Any light-duty electric vehicle available in the United States for the 2022 model year will save drivers thousands of dollars over gasoline or diesel vehicles, the Department of Energy said last week in a blog post.
Every U.S.-market EV costs less than $1,000 to “fuel” (meaning charge with electricity) for a year, compared to $2,000 to $7,000 for most gasoline vehicles, according to the Energy Department. Hybrids and plug-in hybrids were in the middle, with estimated annual fueling costs of $1,000 to $2,000.
Annual fuel cost for model year 2022 light-duty vehicles (via U.S. Department of Energy)
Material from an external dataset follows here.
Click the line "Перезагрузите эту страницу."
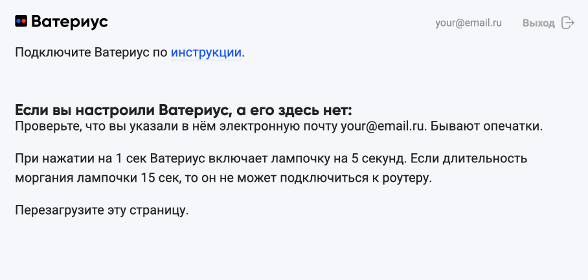The height and width of the screenshot is (280, 588). pyautogui.click(x=102, y=210)
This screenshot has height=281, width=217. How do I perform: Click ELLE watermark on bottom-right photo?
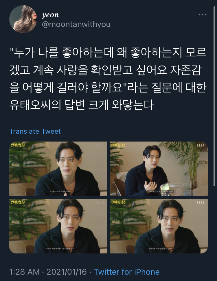(x=201, y=202)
Those calculations are based on 15,000 miles of driving per year, with 55% city driving and 45% highway driving. They also assume fixed costs of $4.87 per gallon for regular gasoline, $5.76 per gallon for premium, $5.72 per gallon for diesel, and $0.13 per kwh for electricity.
The Energy Department also assumed an average price of $3.54 per gallon for E85, which doesn’t work out to any significant advantage in fueling costs. The availability of E85 is the result of a 2007 law requiring certain quantities of ethanol to be blended with the fuel supply, but demand hasn’t been meeting the targets.
While gas prices have been declining steadily for the past few weeks, recent spikes have made the advantages of EVs even more pronounced. An analysis from the Zero Emission Transportation Association (ZETA) advocacy group based on May’s much-higher gas prices found that internal-combustion cars were three times to five times more expensive to drive than EVs.
2022 Ford F-150 Lightning
And for intenders thinking about jumping to an EV, the cost savings is a very compelling reason. A study published earlier this year by Plug-In America found that intenders were more interest in cost savings than the environmental benefits of owning an EV.
Lower operating costs should also be attractive to businesses—many of which may be able to electrify their fleets quite easily. Another recent study found that, on a fleet basis, nearly half of gasoline trucks could be replaced with electric ones—at an ownership-cost advantage.